The Homily of Fr. Eamonn Conway on the "Synodal Pathway". Tuam Parish, September 9th/10th.
When I was growing up here in Tuam in the 1960s, the town was a “mini-Vatican”. St Jarlath’s College had over a dozen priests. Both the Presentation and Mercy sisters had their own convents and schools. So had the Christian Brothers. The Bons Secours sisters ran the local ‘Grove’ hospital. The cathedral parish had several priests, in addition to the archbishop and his priest secretary. There is a story that one archbishop, evidently with good eyesight and possibly suffering from insomnia, would regularly ring up the Reverend Mother to reprimand her if he saw the lights in the nearby sisters’ convent bedrooms on too late at night!
Back then, Sunday masses in the cathedral were at 8.00, 9.00, 10.00, 11.15 and 12.30 pm. As a child, I remember members of the Order of Malta in the cathedral in their impressive uniforms serving as ushers at crowded Sunday masses, such was the need to make sure everyone was able to get a seat.
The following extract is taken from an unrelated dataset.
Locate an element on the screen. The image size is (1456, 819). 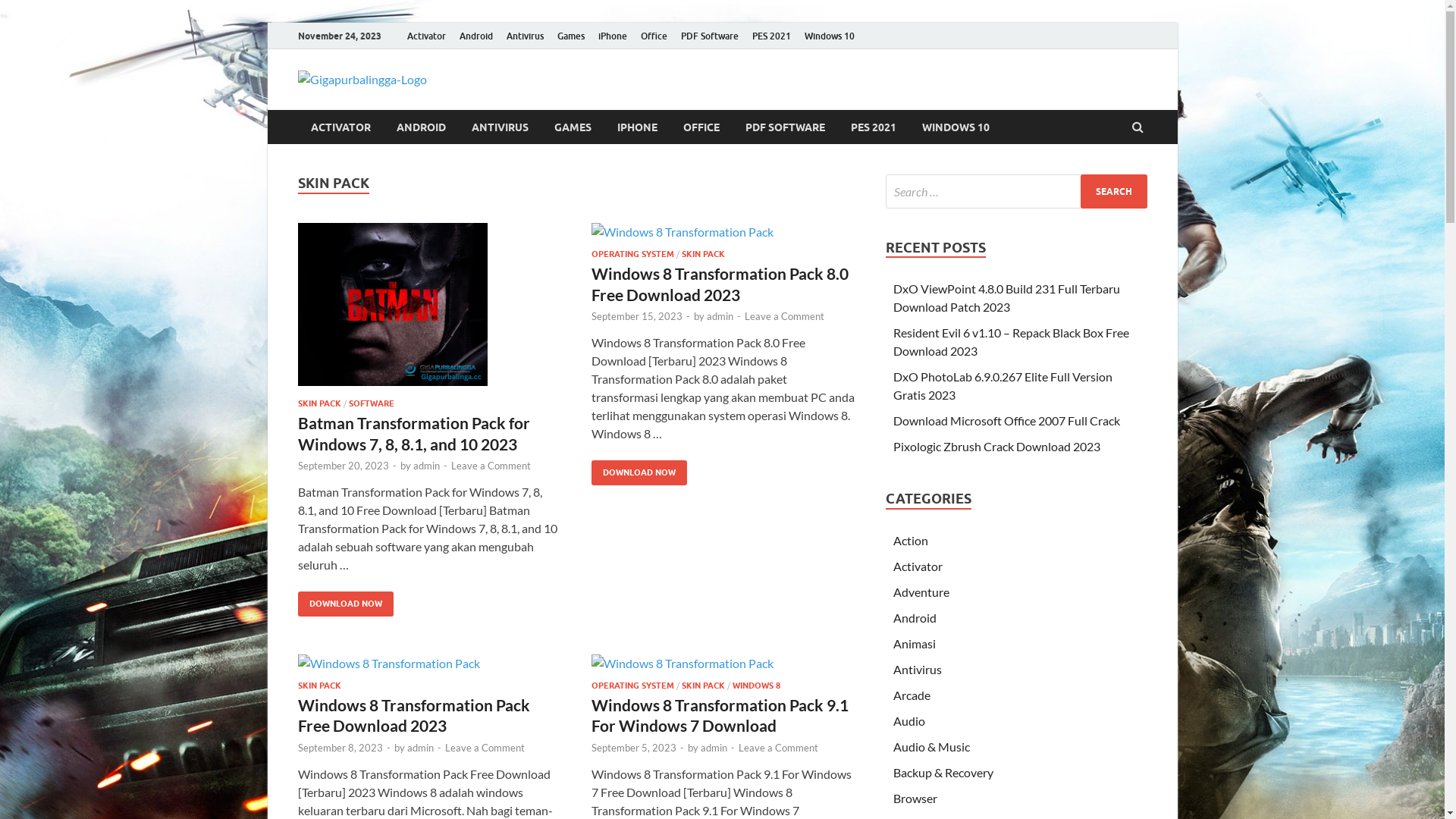
'Android' is located at coordinates (475, 35).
Those were the days. Or were they? Was that a better Church, a better time to be in the Church, than now? Did the Catholic community live according to the message of Christ better then, than now? These are things to think about and views will differ. Whatever any of us thinks, however, that era is past and unlikely to return whether we would wish it to or not.
For the foreseeable future, the Catholic community here in Tuam, and similarly elsewhere in Ireland, is likely to be a small body of committed Christians; a community that will, hopefully, be welcoming and invitational, humble, yet confident and outward looking. It will also be multi-cultural, welcoming Catholics from other countries who make Tuam their home. This smaller faith community will live among a wider local community that will not be Catholic or at most only culturally or nominally such.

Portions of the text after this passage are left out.